In the blink of an eye all shops located in the underpass turned into a pile of glass and twisted metal, sending dozens of people fleeing the fire that enveloped the walkway. Seven people were killed on the scene and six more died later in hospital. Many of the injured were children.

The strength of the explosion was estimated at between 500 to 900 grams of TNT. The bomb contained cyclonite and was filled with shrapnel to increase its destructive force. Intensifying the fire were the spray cans and deodorants sold in the kiosks of one of the most popular meeting places in Moscow, located just under the Pushkin monument.

According to some reports the bomb was made out of the same materials as the bombs used in the series of Moscow apartment explosions in 1999, suggesting a possible link to Chechen rebels also held responsible for the attacks.
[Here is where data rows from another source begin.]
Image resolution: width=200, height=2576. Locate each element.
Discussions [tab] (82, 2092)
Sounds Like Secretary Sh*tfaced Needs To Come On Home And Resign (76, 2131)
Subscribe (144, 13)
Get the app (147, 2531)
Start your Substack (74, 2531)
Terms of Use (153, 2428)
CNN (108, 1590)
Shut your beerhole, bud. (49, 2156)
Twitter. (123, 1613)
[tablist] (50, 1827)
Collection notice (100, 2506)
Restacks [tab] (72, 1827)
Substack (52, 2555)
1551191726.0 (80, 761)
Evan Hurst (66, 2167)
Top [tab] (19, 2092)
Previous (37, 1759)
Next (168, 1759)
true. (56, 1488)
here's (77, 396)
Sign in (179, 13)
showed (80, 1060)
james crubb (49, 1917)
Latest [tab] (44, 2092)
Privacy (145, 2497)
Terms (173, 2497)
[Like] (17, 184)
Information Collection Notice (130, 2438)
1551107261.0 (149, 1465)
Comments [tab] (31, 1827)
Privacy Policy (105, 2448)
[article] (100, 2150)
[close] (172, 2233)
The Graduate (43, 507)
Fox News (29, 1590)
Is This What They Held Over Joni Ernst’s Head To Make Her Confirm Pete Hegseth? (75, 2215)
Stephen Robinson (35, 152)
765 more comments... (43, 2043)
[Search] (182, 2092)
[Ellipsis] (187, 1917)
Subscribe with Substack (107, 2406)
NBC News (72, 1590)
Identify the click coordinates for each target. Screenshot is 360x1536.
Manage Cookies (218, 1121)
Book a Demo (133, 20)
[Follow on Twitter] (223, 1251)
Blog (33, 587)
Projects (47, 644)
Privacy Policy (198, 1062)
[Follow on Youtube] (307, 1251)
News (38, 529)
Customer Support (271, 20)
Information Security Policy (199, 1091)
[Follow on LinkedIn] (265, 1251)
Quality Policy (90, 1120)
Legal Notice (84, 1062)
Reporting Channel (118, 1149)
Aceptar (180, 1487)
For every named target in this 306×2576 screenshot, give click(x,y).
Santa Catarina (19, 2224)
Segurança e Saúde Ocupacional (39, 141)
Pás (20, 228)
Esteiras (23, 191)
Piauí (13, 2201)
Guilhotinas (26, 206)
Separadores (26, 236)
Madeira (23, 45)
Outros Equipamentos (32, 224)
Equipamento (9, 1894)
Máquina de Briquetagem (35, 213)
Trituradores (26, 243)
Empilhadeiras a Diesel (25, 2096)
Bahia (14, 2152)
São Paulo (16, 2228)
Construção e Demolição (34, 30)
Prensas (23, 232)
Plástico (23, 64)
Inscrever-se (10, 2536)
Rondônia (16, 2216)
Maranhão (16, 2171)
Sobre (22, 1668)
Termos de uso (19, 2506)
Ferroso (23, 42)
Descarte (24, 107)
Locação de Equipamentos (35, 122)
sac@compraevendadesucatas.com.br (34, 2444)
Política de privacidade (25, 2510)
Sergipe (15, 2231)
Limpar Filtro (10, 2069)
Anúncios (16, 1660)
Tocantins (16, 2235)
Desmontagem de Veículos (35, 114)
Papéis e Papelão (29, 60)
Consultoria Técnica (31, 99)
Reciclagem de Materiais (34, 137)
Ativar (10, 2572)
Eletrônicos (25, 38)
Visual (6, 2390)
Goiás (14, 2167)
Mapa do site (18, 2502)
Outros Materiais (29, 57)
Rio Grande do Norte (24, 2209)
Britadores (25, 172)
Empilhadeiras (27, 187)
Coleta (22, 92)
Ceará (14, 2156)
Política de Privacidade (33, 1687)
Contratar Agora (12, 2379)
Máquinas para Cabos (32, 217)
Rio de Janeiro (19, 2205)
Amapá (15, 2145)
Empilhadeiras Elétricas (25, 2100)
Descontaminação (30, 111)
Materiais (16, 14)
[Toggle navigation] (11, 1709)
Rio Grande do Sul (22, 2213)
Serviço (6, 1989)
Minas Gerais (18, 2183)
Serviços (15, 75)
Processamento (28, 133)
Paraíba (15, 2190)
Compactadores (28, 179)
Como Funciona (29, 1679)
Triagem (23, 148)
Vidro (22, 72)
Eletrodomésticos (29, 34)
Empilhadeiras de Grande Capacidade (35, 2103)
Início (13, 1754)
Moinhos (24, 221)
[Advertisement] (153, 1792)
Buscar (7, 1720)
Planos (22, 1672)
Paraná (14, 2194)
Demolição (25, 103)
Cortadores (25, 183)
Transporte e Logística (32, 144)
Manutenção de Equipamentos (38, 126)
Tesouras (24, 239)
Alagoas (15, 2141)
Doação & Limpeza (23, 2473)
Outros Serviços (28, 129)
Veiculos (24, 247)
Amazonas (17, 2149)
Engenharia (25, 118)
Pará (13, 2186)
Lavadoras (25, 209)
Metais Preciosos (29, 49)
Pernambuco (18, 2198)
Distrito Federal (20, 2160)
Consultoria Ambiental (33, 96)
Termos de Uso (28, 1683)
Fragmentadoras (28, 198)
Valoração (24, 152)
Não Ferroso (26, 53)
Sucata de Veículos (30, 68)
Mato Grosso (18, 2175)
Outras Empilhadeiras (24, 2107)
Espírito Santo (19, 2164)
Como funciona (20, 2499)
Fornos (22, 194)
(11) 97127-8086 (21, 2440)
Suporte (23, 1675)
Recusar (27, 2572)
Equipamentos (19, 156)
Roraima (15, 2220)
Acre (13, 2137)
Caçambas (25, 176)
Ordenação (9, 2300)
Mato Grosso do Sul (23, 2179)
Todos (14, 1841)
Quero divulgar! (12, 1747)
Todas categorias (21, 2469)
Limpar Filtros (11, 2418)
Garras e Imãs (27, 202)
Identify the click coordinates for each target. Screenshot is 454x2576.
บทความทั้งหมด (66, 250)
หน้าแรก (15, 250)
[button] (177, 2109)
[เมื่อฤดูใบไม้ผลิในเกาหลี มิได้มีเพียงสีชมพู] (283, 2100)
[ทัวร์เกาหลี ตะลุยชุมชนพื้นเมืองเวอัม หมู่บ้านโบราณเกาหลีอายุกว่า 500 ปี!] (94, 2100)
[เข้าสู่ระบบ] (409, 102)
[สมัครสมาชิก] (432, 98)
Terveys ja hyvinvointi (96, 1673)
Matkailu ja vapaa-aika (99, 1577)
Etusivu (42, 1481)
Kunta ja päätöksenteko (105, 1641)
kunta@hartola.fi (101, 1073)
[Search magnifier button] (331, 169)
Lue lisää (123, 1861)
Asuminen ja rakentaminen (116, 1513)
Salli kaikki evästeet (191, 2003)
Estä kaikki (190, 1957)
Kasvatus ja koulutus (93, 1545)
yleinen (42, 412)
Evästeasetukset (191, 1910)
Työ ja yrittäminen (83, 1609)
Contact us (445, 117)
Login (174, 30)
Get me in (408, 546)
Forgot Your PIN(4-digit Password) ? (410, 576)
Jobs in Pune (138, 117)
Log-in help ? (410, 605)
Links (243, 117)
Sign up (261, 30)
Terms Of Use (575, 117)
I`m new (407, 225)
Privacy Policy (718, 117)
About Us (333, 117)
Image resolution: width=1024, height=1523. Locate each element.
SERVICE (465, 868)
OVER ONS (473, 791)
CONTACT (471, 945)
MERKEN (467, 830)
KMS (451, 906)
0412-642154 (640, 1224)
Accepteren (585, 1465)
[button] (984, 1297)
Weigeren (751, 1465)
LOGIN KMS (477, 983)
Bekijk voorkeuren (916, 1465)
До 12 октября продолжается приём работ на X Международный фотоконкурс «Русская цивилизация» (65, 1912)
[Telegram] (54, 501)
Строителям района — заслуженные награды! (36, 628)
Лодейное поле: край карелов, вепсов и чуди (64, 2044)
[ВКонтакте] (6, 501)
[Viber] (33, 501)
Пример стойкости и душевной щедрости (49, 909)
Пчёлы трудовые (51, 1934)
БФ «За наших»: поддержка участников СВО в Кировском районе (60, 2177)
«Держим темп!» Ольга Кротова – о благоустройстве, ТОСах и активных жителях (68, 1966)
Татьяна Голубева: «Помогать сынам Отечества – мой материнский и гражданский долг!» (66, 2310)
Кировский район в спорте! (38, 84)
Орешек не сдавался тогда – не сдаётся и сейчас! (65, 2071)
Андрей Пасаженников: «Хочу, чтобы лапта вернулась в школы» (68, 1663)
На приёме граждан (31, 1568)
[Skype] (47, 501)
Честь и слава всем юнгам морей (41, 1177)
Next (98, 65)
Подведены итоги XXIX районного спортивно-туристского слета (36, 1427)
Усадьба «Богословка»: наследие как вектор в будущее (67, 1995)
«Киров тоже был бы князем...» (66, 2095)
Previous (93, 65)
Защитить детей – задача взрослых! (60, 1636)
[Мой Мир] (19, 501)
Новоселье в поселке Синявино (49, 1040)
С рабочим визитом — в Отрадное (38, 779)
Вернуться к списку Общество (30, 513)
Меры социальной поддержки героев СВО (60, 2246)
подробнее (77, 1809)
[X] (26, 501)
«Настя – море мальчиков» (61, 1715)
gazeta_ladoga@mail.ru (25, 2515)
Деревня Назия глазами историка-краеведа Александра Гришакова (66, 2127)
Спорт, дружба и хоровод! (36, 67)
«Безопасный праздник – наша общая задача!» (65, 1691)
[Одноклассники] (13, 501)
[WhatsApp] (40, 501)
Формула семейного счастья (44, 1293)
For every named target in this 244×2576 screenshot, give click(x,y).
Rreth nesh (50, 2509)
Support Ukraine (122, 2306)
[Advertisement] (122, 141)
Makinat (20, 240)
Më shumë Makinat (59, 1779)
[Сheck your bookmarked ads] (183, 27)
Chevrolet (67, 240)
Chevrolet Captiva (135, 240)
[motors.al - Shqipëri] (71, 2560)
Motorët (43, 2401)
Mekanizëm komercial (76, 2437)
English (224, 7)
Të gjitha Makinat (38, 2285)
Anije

No organization claimed responsibly for coordinating the blast. Several Chechen and Dagestani nationals were briefly detained as suspects in the course of the operation but soon released without any direct evidence against them. The Chechen leadership denied any involvement and even suggested that the Russian FSB staged the blast to win public support for the ongoing Chechen war.

While terrorists appeared to be the most likely perpetrators, authorities were also examining the possibility of the involvement of organized crime. According to official materials, every kiosk located in the underpass brings its owner the profit of not less than $10,000 monthly. A possible dispute between criminal groups over the division of trading territories in the underpass was a major theory pursued but led to no arrests being made.

Although more than 6,000 people were questioned in the course of the investigation no one has been held responsible to this day. A marble monument with the inscription “To those who died and suffered in the terror act of 8 August 2000” today stands in the exact place where the bomb went off.